Sean's brother, David Paddock, was forced to stay in bed for weeks and to wear diapers, she said. Sean and his sister, Hannah  Paddock, had feces shoved in their mouths, and the girl was forced to sit in her own urine for hours, said Tami Paddock and Jessy Paddock, Johnny Paddock's daughter from a previous marriage.

Now 21, Tami Paddock said Lynn Paddock would "swat" all of the children with PVC pipe for looking at her strangely and would lock them in separate rooms whenever she and Johnny Paddock would go out for the evening.

"She didn't say why she was beating you. She just did," Tami Paddock said.

Ray Paddock, now 17, was adopted when he was 8 years old. He said Lynn Paddock would routinely beat him and the other children in the house if she believed they were disobedient.

"She had a problem with people talking if she couldn't control it," he said.

Lynn Paddock would sometimes force children to sit with their legs crossed and facing a wall for hours without talking or moving, Ray Paddock said. She would put duct tape over their mouths to keep them quiet or would duct tape their hands to keep them from biting their fingernails, she said.

The children would have to jump on a small trampoline or run in place for hours, Ray Paddock said, noting his adoptive mother once whacked him behind the knees with a metal fence post because she said he wasn't running fast enough.

Lynn Paddock often used the blanket-wrapping technique that authorities said caused Sean' death, the children testified. Sometimes, it left a child's arm blue because it limited blood circulation, they said.

Jessy Paddock, 20, testified Monday that the abuse of the children escalated when the family moved from Raleigh to a farm near Smithfield in 2001. Lynn Paddock isolated the children by homeschooling them and by attending a Sanford church that discouraged outside influences like watching television, Jessy Paddock said.

When the children were removed from the family's custody after Sean's death, they were malnourished, showed bruises and marks consistent with chronic beatings and were educationally deprived, according to state reports.
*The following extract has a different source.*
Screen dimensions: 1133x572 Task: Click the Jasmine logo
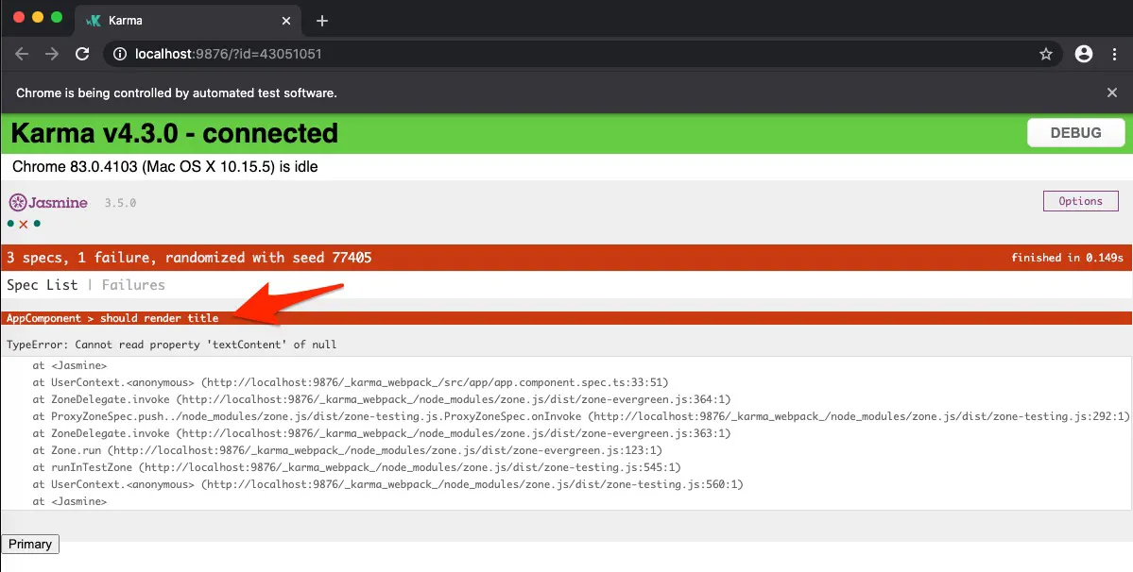48,202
The evaluations, which were done at various times from last fall to March, stated that the children suffer from post-traumatic stress. Tami Paddock has tried to commit suicide. Ray Paddock has dreams in which Sean asks him why he didn't help. Hannah Paddock sometimes "plays dead" in hopes of seeing Sean again, according to the reports.

In her statement, Jessy Paddock said her stepmother was obsessed with Internet message boards about people raising perfect children. She also said Lynn Paddock was trying to get pregnant around the time that Sean died.
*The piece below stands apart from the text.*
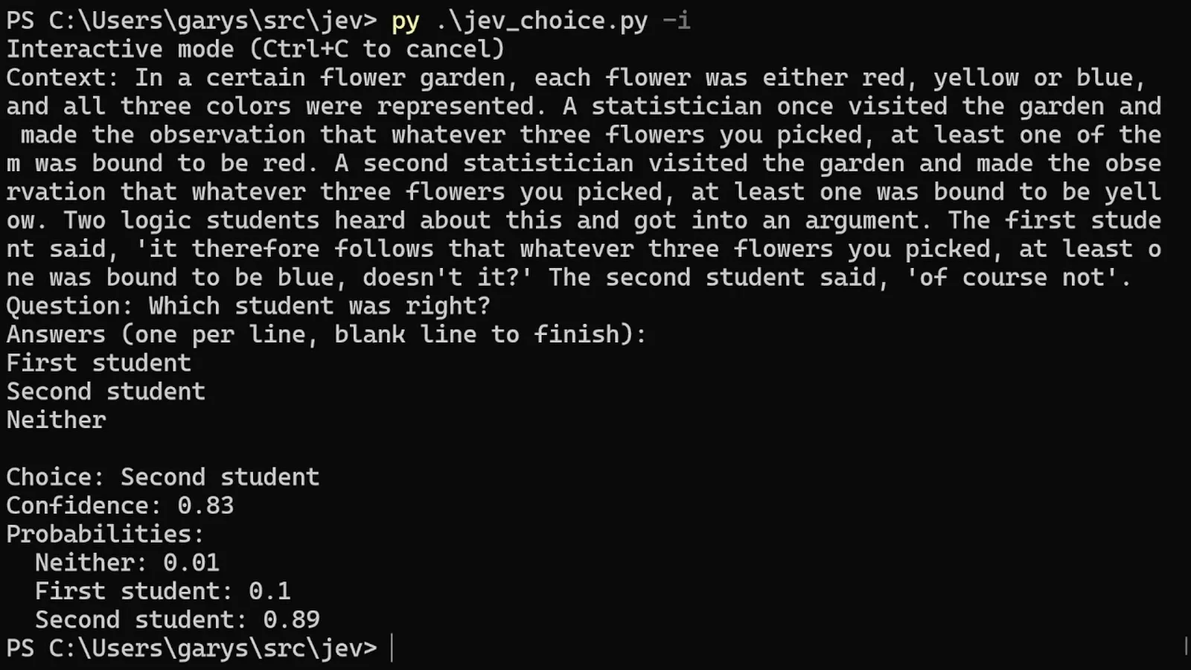Click the blinking cursor at the bottom prompt
The width and height of the screenshot is (1191, 670).
pyautogui.click(x=392, y=648)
The older children said they hid the abuse from Johnny Paddock, fearing more beatings, but Sean's brother and sister indicated he was aware of the abuse and ignored it.

Defense attorneys alleged that Johnny Paddock knew more than he let on, noting some of the abuse occurred at night and on weekends, when he was home. They also said he threatened Tami Paddock with a video that depicted her "drunk at a bar" if she said anything wrong in court.
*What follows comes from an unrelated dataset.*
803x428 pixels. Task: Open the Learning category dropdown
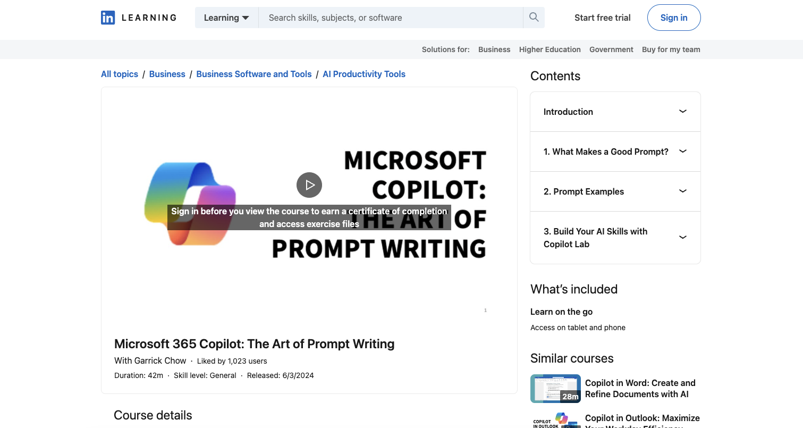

According to Tami Paddock's Feb. 13 evaluation, she believed Johnny Paddock was aware of the abuse.

Johnny Paddock hasn't been charged in Sean's death and said Monday he wasn't responsible for it. He said he is prepared to testify against Lynn Paddock, whom he divorced a year ago while she was in jail.

Lynn Paddock's attorneys have filed a motion to suppress Johnny Paddock's testimony, citing spousal privilege. Prosecutors argued that the law preventing one spouse from testifying against another doesn't apply in a murder case.

The defense also contends they haven't gotten all of the evidence in the case from prosecutors, which could prompt a motion for another delay in the trial.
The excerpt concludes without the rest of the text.